Work required
Using the listing below, say how many of its lines hold "Uncheck". Offer nothing beyond the number.
*** Begin section ***
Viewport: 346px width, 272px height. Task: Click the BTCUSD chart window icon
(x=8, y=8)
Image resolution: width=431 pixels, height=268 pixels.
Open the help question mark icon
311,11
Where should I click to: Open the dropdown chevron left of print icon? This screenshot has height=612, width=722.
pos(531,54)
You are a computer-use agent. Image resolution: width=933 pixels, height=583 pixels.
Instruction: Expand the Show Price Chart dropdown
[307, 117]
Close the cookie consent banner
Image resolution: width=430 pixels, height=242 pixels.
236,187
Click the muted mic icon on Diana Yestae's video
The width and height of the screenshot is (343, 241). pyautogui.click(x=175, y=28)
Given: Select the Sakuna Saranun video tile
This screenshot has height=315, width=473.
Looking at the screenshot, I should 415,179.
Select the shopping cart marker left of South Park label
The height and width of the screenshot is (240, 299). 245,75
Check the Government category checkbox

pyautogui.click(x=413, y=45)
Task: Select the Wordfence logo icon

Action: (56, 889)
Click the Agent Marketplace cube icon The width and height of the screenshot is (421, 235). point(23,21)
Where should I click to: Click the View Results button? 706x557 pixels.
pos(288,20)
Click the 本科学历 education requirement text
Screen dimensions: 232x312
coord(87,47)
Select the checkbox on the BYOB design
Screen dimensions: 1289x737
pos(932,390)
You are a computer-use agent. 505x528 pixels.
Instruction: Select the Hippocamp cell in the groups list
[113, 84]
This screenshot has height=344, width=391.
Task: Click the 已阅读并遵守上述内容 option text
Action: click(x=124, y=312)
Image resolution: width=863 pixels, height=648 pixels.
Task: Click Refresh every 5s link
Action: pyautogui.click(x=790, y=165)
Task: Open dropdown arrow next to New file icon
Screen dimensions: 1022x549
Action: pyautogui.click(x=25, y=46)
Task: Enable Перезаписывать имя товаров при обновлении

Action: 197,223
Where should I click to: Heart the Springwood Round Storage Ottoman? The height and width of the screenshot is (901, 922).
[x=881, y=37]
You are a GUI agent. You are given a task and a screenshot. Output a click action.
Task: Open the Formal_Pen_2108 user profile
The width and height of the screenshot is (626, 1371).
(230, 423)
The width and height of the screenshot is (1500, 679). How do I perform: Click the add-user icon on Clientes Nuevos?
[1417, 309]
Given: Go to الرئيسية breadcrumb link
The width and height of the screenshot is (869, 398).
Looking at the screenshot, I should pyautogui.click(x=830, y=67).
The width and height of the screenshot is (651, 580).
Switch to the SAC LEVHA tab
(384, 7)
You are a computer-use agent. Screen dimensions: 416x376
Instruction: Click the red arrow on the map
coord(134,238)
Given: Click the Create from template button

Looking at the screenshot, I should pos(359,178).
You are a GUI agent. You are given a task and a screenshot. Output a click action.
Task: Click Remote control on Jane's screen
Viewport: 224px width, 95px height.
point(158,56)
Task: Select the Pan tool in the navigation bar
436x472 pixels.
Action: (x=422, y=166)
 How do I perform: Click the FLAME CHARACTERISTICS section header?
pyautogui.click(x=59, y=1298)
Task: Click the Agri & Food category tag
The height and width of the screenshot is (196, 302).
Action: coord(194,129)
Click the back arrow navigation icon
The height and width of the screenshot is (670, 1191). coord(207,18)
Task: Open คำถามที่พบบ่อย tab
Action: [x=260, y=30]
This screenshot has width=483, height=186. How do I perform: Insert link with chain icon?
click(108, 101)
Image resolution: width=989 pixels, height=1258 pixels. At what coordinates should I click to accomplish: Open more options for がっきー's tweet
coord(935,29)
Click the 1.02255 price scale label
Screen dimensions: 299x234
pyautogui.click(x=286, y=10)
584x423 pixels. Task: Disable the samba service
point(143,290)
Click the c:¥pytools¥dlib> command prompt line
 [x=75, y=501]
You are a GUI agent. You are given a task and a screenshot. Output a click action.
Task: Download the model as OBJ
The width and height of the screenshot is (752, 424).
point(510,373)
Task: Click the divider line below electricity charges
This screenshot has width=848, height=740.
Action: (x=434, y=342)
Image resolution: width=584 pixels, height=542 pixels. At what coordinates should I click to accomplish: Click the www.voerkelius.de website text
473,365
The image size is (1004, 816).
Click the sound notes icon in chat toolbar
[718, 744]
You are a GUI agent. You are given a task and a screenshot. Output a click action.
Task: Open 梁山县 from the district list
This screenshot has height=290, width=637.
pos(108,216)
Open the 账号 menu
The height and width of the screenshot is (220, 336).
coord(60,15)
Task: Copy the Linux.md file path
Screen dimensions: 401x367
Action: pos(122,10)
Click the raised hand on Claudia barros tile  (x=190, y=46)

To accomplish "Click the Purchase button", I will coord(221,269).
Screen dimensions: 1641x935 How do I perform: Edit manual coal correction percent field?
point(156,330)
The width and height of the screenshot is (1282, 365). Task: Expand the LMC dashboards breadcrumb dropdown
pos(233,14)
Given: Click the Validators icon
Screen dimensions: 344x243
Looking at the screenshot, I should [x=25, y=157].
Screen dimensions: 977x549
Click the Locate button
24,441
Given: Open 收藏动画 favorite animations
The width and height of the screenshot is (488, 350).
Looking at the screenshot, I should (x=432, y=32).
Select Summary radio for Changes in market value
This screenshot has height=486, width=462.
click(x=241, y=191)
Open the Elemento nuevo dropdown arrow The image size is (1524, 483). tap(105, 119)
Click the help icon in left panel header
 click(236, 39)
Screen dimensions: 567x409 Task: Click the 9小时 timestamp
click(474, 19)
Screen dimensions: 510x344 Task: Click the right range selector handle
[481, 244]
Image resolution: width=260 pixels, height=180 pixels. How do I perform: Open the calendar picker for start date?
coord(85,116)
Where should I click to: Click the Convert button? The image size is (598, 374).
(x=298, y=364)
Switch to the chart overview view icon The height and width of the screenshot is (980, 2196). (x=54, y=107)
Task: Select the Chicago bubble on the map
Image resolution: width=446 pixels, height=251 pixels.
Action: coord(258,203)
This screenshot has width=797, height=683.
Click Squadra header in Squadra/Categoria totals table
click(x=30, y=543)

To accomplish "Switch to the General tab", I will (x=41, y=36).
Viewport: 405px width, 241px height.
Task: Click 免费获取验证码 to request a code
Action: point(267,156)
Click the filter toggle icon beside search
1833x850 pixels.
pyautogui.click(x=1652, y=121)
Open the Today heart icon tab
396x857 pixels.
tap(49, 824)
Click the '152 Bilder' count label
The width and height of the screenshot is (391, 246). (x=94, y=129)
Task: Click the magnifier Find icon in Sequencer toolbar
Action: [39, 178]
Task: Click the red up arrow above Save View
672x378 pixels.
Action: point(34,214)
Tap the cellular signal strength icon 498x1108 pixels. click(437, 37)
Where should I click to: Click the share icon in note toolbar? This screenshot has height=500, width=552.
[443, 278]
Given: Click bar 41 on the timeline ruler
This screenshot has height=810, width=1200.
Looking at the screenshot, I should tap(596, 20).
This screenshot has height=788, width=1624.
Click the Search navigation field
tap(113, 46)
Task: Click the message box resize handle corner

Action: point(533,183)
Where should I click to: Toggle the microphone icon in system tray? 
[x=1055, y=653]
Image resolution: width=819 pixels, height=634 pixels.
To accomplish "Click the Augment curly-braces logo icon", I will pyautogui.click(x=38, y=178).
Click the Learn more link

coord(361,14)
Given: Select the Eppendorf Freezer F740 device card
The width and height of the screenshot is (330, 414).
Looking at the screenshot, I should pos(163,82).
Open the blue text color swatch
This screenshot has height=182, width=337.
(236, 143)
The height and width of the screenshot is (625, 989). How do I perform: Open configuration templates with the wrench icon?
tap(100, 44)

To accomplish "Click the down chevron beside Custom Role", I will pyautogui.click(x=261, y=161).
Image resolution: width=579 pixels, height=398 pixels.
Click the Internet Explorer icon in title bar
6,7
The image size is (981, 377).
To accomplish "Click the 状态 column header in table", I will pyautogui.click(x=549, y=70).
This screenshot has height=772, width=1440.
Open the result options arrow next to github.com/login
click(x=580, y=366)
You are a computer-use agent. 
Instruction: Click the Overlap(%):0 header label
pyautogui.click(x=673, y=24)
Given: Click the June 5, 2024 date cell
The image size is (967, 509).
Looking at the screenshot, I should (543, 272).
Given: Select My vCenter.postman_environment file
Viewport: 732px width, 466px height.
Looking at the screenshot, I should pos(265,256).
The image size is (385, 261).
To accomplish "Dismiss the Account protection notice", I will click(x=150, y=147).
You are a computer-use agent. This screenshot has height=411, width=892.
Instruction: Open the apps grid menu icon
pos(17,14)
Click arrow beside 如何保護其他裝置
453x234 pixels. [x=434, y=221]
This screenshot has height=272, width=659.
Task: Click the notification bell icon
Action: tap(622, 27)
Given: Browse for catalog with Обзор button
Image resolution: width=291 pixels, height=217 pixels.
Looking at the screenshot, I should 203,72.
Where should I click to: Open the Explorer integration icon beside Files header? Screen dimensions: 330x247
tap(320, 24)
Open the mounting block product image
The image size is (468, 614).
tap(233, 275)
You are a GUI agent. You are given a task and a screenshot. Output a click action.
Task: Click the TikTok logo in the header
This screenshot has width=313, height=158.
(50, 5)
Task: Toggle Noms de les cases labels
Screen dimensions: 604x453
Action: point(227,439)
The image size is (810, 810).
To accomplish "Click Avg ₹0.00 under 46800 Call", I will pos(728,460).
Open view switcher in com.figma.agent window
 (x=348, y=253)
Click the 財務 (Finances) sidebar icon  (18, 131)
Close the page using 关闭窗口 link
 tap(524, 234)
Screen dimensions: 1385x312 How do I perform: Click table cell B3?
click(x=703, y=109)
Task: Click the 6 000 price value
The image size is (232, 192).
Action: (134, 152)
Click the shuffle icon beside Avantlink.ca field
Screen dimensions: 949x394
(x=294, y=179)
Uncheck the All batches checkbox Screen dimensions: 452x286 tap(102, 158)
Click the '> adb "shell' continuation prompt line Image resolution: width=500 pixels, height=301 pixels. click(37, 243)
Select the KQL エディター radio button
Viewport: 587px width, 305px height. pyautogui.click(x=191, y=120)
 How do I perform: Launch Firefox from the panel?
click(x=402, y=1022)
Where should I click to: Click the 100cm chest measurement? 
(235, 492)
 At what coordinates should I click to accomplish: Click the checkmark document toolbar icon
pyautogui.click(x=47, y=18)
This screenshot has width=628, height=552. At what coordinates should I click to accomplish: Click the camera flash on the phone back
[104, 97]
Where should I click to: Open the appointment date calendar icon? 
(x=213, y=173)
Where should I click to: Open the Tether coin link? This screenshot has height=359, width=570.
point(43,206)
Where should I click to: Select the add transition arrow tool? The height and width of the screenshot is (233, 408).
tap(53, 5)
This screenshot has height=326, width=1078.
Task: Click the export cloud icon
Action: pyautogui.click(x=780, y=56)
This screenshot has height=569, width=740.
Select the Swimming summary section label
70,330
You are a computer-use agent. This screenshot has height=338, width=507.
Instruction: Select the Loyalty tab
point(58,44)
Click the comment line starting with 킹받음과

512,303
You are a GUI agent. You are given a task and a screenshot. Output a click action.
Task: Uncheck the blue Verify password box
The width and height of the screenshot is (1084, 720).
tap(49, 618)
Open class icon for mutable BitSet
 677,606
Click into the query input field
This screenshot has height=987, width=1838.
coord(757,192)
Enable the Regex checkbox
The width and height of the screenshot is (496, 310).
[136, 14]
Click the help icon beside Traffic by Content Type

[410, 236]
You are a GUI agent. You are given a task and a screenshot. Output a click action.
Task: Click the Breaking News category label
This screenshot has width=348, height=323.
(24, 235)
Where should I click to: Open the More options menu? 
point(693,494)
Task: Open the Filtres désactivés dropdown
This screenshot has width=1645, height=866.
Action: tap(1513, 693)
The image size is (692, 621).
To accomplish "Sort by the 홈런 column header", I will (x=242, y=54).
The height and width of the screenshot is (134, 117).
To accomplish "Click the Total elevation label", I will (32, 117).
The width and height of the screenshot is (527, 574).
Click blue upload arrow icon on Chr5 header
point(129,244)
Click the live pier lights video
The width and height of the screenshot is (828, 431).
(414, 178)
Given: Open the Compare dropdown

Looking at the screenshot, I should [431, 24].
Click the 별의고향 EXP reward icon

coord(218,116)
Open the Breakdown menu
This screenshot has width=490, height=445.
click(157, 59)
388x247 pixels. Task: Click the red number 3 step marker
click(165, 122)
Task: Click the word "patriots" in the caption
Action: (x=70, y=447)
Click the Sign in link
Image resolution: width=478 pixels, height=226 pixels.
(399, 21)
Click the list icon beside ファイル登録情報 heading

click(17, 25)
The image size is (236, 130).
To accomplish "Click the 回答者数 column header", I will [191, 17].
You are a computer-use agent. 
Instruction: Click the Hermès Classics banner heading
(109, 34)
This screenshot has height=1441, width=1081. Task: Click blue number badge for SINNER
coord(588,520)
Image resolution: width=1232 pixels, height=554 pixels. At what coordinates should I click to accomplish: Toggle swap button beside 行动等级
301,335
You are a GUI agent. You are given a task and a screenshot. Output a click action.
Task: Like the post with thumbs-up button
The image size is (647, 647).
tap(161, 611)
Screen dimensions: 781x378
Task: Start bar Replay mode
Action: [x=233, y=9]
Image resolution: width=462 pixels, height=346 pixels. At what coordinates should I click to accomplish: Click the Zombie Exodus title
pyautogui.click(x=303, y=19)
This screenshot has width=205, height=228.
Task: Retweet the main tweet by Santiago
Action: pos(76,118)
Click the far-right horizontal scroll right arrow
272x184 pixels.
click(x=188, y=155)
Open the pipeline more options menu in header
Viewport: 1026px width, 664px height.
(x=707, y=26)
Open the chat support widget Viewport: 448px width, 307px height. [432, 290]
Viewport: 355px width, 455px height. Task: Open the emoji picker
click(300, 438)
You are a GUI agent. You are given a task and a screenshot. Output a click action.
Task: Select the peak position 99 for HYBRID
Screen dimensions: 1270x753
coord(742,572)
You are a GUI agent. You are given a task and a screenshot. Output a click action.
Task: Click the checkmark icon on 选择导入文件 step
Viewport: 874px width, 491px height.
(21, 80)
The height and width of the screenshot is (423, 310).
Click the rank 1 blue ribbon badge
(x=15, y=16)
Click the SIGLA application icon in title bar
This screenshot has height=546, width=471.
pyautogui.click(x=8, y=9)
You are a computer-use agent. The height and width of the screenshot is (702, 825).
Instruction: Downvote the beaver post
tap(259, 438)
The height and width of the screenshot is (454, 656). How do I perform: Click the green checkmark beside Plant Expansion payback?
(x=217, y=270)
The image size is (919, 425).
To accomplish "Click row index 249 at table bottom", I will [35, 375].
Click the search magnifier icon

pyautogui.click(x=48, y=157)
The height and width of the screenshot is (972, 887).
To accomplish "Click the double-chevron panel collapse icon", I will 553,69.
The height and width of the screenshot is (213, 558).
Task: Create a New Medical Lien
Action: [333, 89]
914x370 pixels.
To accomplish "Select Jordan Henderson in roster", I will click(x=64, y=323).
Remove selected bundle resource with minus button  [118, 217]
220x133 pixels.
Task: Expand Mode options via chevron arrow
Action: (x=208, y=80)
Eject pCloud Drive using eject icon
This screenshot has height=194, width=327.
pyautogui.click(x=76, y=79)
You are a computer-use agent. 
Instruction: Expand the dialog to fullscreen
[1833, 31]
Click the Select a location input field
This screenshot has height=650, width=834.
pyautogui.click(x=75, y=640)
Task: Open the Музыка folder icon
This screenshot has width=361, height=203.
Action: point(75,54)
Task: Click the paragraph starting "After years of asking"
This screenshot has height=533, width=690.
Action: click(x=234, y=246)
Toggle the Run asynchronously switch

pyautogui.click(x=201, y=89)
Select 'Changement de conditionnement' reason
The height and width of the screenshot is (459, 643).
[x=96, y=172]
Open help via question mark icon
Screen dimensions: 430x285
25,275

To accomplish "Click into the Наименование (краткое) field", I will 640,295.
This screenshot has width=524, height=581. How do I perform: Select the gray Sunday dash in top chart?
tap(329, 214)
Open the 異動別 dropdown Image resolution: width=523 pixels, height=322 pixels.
*** End section ***
Answer section
2